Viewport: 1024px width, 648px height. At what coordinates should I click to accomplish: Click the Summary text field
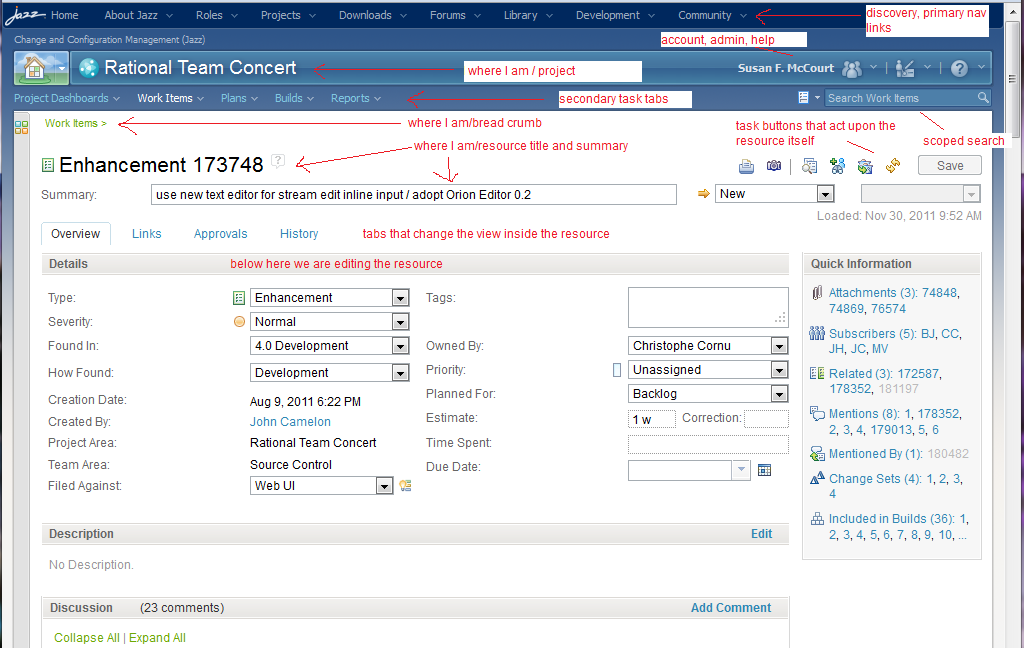point(413,195)
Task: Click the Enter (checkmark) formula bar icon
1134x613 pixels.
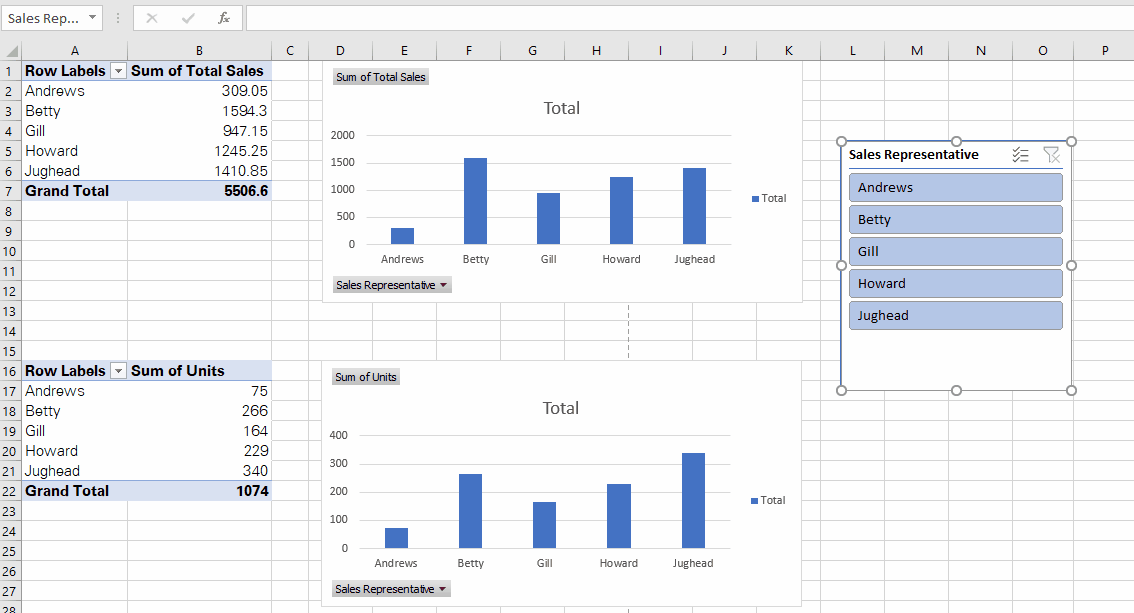Action: coord(188,17)
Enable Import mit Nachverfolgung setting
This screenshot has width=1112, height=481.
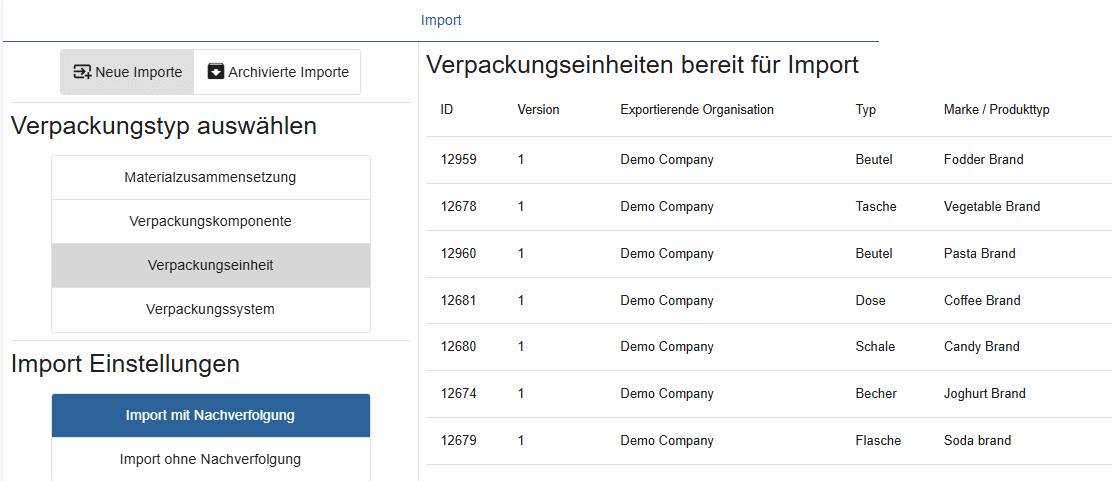(x=210, y=415)
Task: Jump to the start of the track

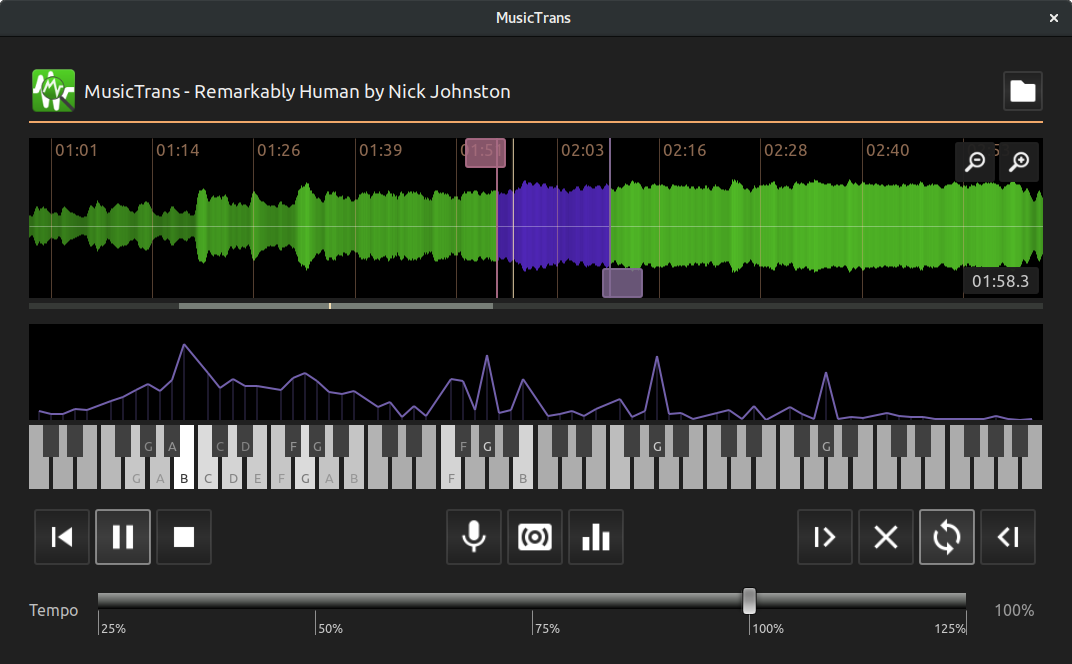Action: 62,537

__Direction__
Copy the entries exactly, starting at the line that contains "Enable Import mit Nachverfolgung setting" and ending at the last line of the entries. Leave the pictures out of your answer.

__Response to this task__
Enable Import mit Nachverfolgung setting
This screenshot has width=1112, height=481.
(x=210, y=415)
Task: Jump to the start of the track

Action: 62,537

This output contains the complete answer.